— Given records —
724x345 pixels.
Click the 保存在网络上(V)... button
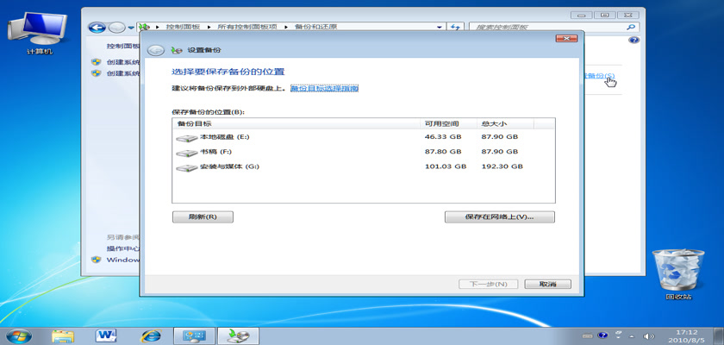point(499,216)
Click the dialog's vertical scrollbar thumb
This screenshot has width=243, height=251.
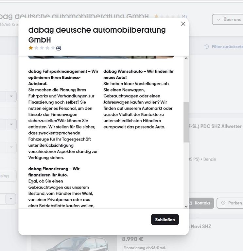tap(186, 122)
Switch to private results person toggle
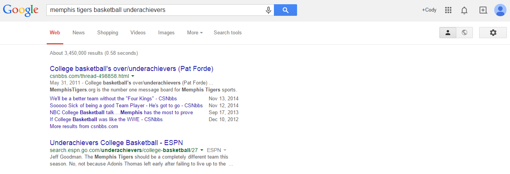Image resolution: width=510 pixels, height=174 pixels. [x=448, y=33]
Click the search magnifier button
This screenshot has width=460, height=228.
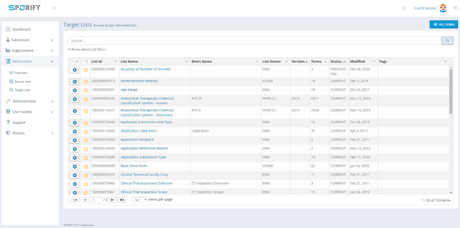tap(447, 41)
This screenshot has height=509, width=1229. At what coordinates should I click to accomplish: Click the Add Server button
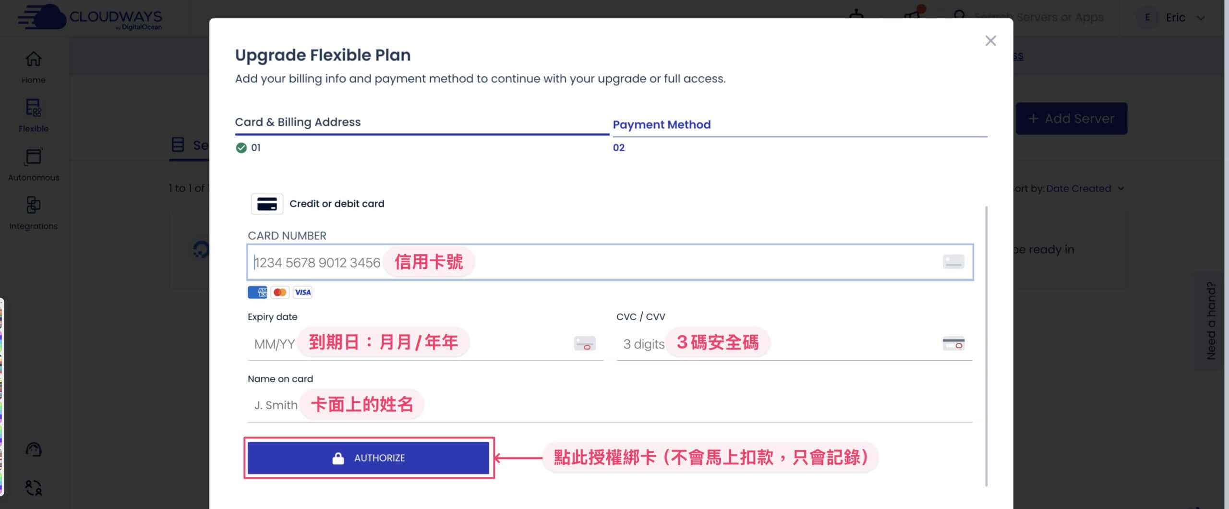coord(1071,119)
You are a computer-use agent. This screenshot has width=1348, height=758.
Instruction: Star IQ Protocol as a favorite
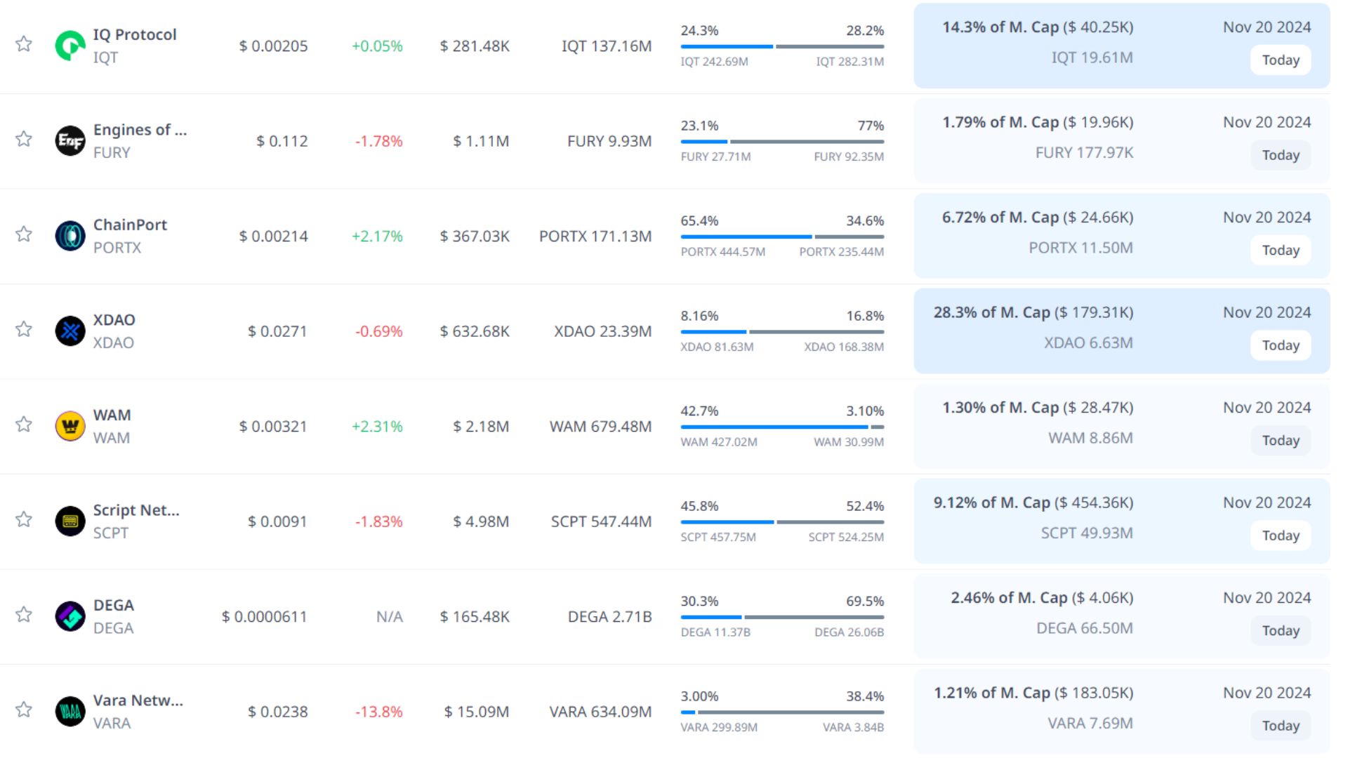coord(24,44)
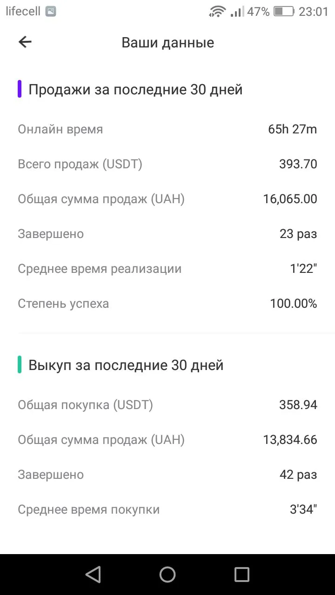Tap the 358.94 total purchase value
335x595 pixels.
pos(298,405)
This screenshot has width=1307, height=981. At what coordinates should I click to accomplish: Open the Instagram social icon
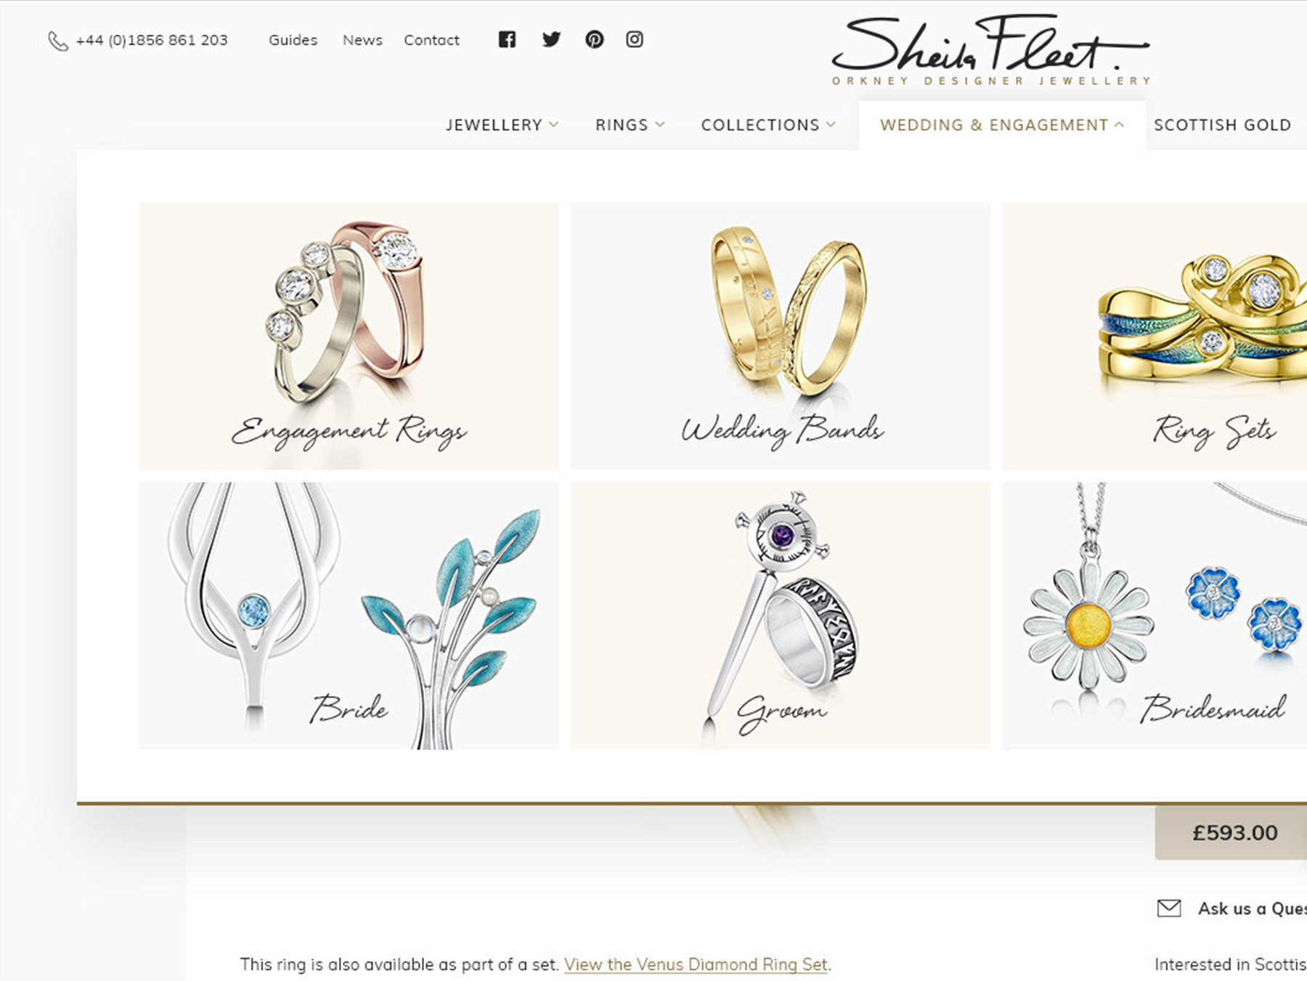pyautogui.click(x=635, y=39)
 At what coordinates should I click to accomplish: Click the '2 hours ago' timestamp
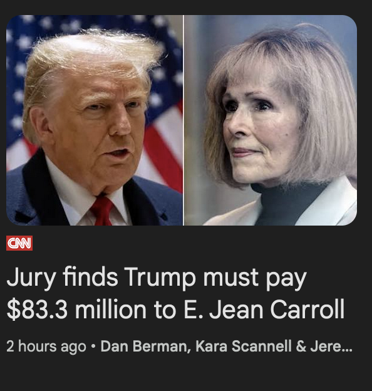[46, 346]
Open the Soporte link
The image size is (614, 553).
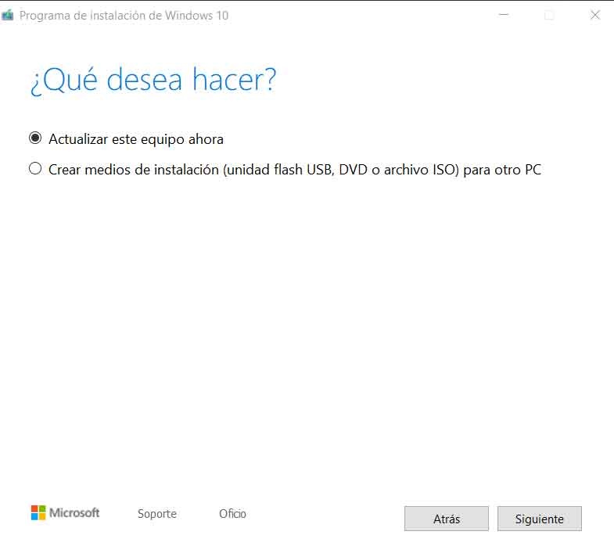(157, 514)
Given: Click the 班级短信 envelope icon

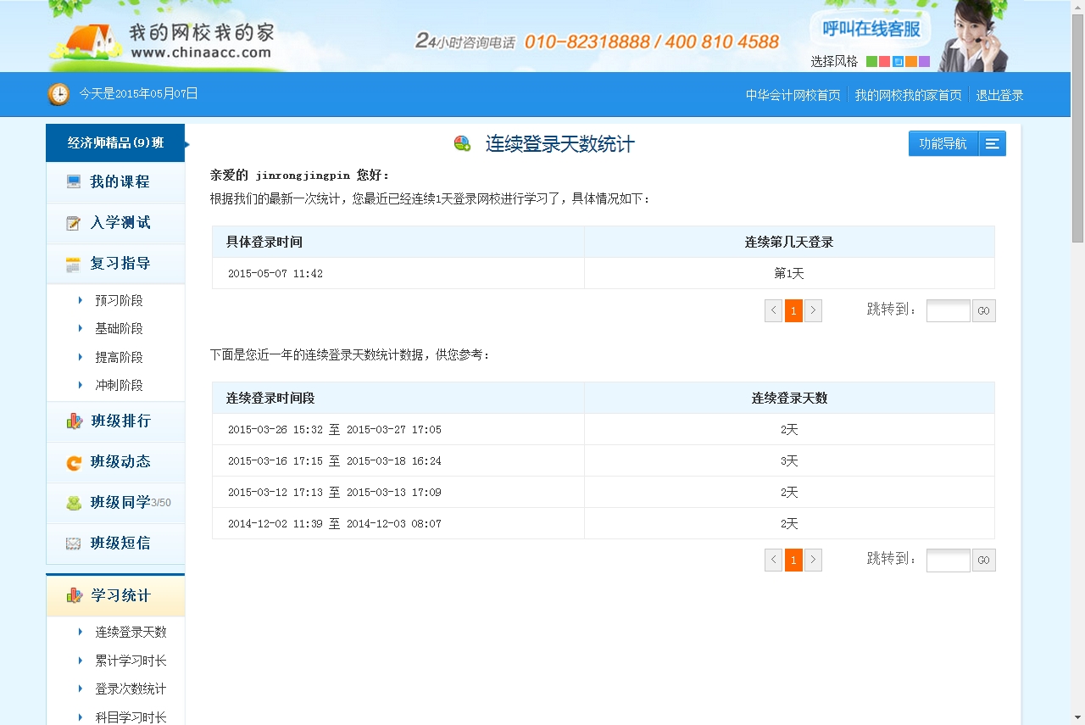Looking at the screenshot, I should (74, 544).
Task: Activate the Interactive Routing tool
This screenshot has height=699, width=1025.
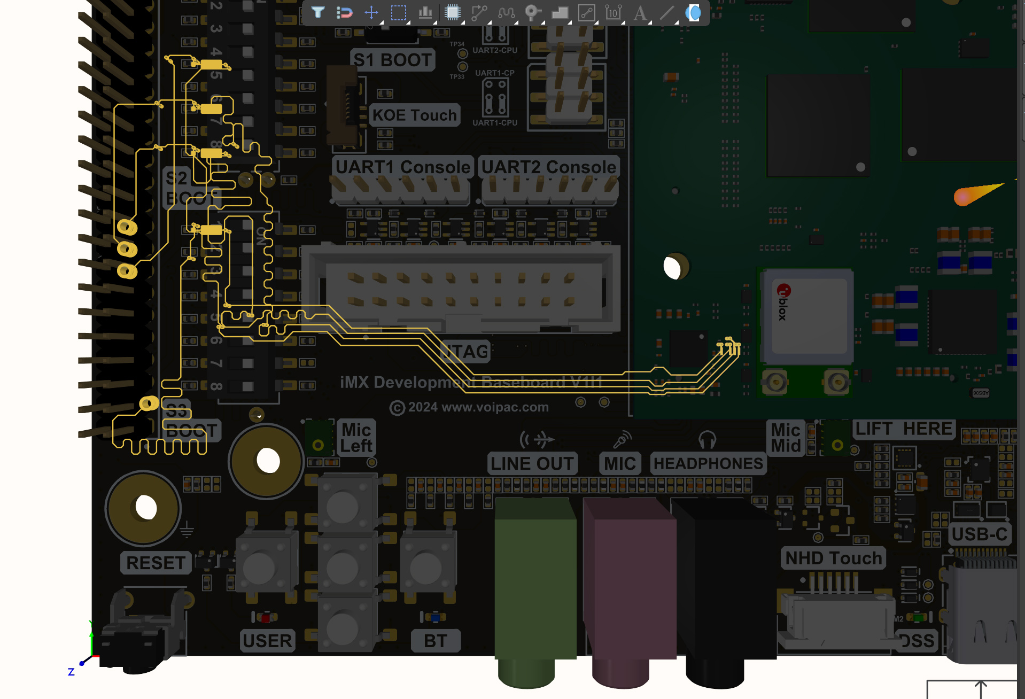Action: point(479,12)
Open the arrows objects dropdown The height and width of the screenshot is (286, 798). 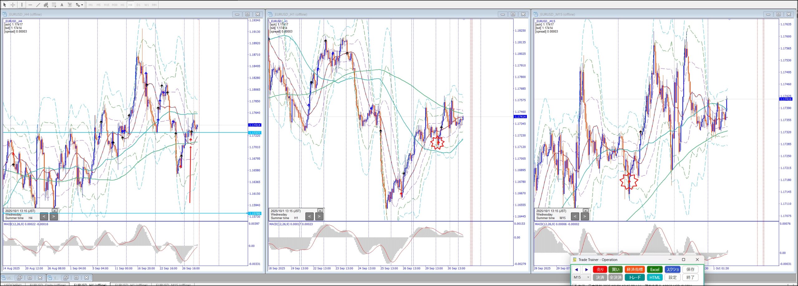click(82, 5)
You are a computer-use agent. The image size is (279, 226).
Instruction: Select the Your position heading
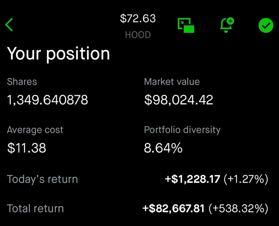click(59, 54)
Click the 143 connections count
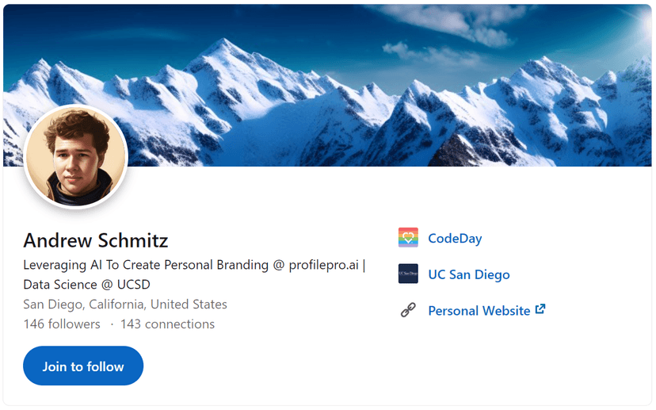The image size is (656, 410). 167,324
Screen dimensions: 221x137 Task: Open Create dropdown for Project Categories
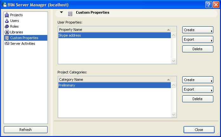coord(198,80)
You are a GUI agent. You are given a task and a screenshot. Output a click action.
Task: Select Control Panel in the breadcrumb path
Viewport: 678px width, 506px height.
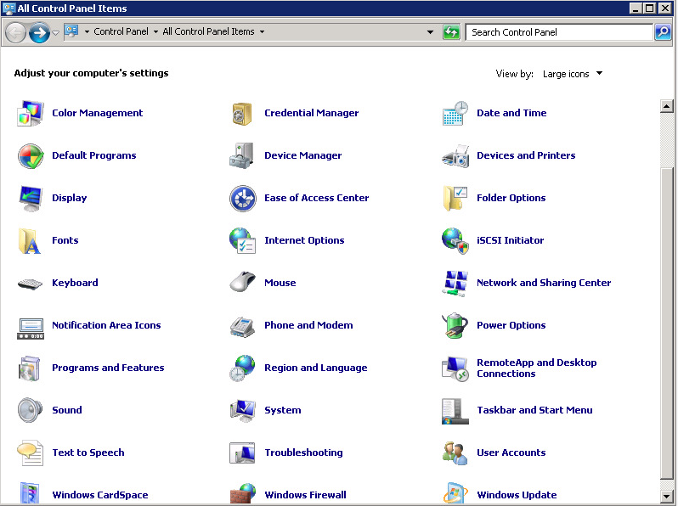[121, 32]
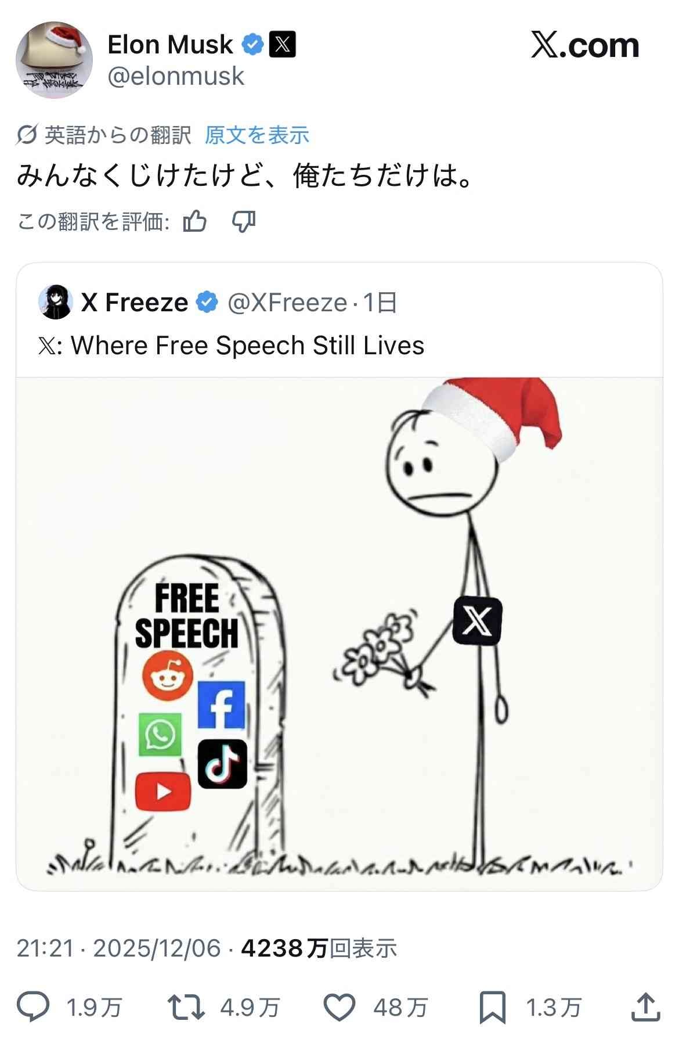Rate the translation with thumbs up
Image resolution: width=679 pixels, height=1046 pixels.
(x=195, y=221)
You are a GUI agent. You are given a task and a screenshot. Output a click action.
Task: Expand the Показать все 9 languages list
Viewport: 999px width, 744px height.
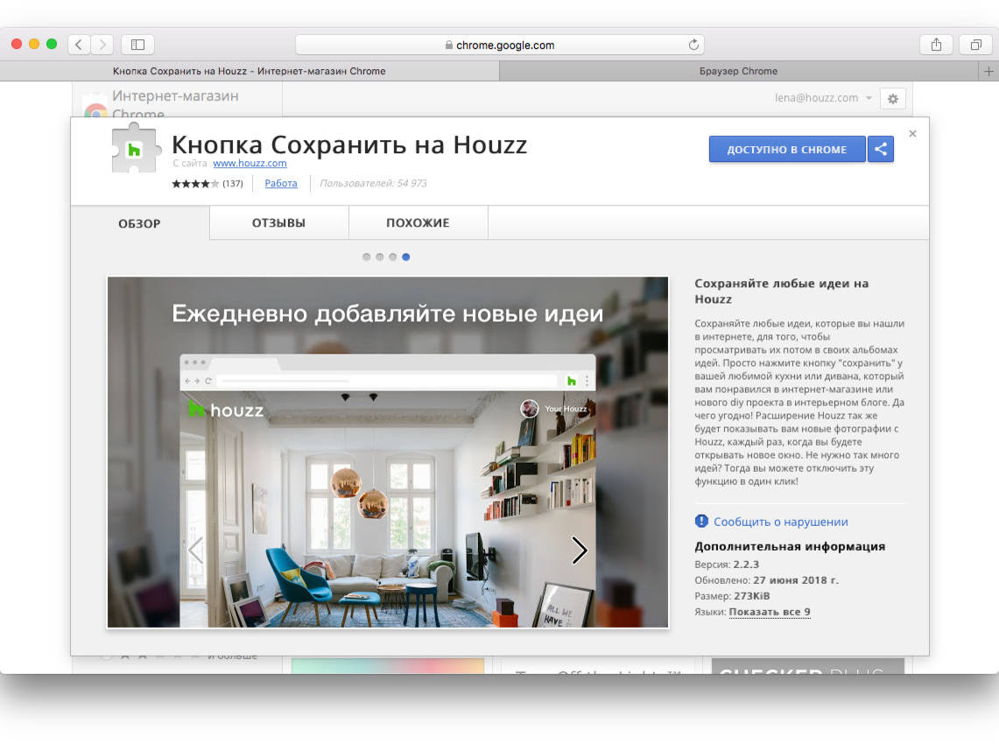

— How to complete this task —
When you find a line in the records that contains the word "agent", copy it.

— Answer section —
You are a computer-use agent. This screenshot has width=1348, height=758.
You are a computer-use agent. The image size is (279, 226).
You are a GUI agent. You are given a task and a screenshot. Output a click action.
You are a GUI agent. You are given a task and a screenshot. Output a click action.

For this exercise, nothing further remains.